## TASK REQUIREMENTS
Beginning with the line that holds "Image resolution: width=815" in the data below, give again every line through the one that holds "How do I perform: Click", exactly as written.

-- Opening Marker --

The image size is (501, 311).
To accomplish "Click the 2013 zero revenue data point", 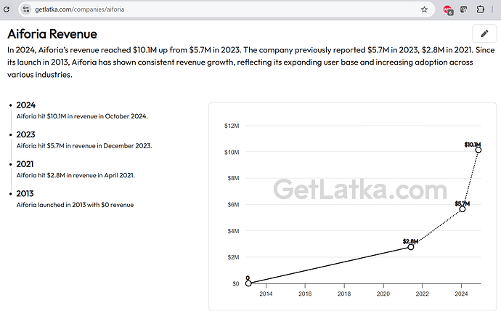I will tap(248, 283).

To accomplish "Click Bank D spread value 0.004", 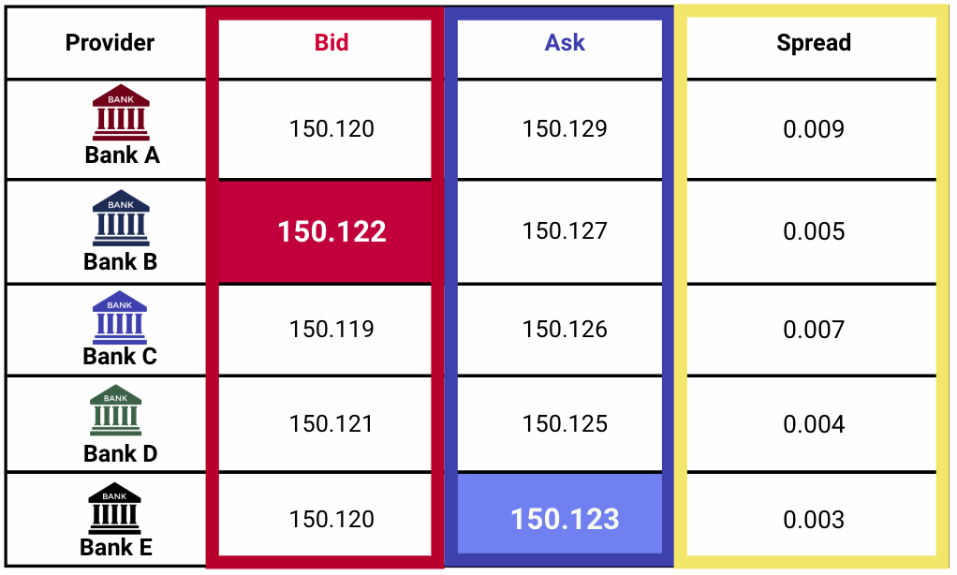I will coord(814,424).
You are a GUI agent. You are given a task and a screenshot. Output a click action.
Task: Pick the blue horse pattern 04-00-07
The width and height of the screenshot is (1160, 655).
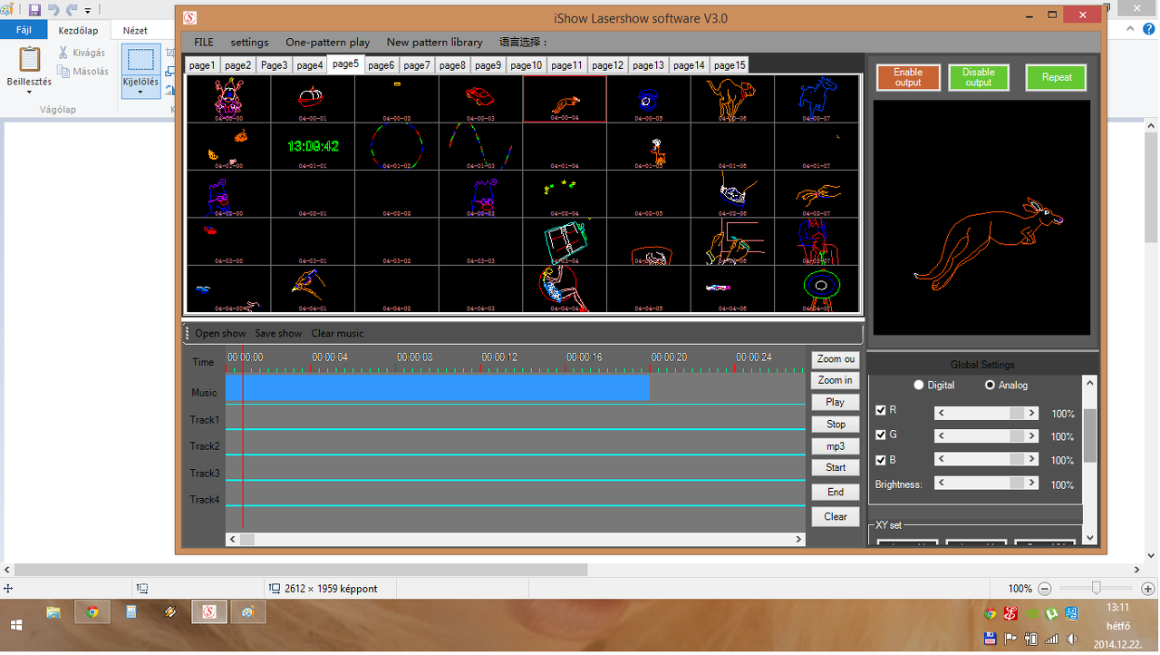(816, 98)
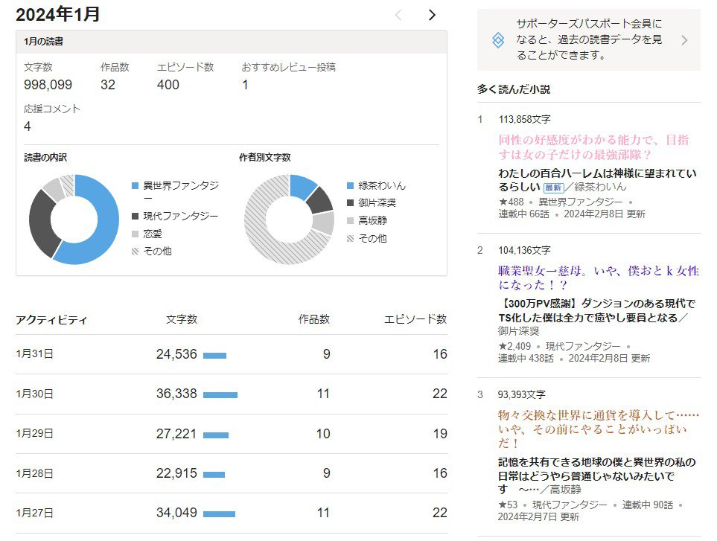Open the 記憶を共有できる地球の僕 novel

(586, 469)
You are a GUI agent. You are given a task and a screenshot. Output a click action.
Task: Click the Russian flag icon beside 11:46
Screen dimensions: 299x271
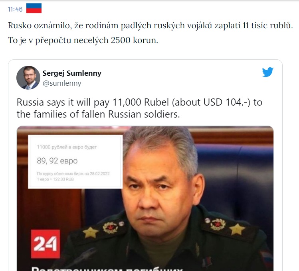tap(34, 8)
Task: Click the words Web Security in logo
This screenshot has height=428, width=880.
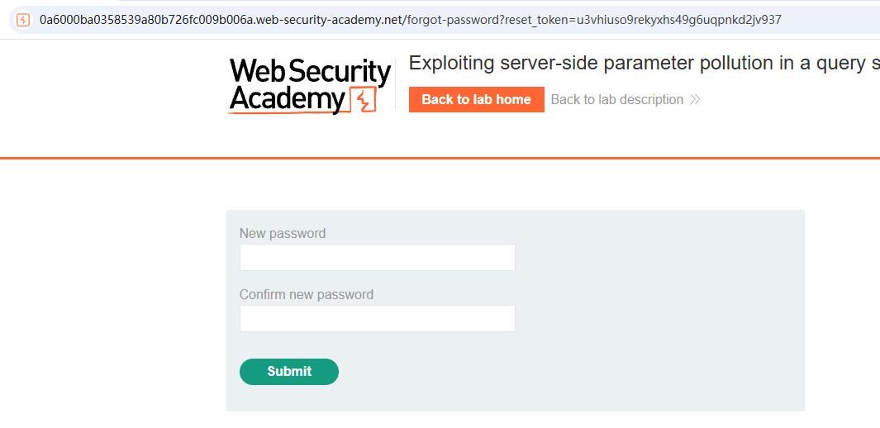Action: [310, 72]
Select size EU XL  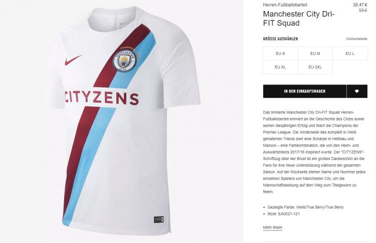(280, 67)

-- Closing Marker --
-- Opening Marker --

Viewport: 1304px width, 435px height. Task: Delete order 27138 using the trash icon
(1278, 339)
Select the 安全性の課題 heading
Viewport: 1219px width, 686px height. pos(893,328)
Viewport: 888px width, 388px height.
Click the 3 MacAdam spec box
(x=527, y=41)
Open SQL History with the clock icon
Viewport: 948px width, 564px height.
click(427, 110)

-- Closing Marker --
-- Opening Marker --

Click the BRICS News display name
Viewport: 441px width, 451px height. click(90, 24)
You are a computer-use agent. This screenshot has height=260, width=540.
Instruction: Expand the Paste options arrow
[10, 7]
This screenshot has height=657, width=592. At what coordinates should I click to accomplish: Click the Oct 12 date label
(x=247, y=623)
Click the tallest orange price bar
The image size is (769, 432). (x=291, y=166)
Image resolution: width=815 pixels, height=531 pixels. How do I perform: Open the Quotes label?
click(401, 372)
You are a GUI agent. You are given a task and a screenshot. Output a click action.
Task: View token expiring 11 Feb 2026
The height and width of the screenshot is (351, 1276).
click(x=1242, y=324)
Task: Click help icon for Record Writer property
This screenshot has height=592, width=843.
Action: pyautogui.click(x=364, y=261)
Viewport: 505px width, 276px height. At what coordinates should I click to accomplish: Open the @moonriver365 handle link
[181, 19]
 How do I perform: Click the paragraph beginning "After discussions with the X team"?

-- Closing Marker --

## ANSWER
Image resolution: width=815 pixels, height=531 pixels. How do I perform: Open the Quotes label?
click(401, 372)
You are a GUI agent. You are given a task and a screenshot. Output a click action.
Task: View token expiring 11 Feb 2026
The height and width of the screenshot is (351, 1276).
click(x=1242, y=324)
Task: Click help icon for Record Writer property
This screenshot has height=592, width=843.
Action: pyautogui.click(x=364, y=261)
Viewport: 505px width, 276px height. At what coordinates should I click to accomplish: Open the @moonriver365 handle link
[181, 19]
 How do I perform: Click the paragraph beginning "After discussions with the X team"?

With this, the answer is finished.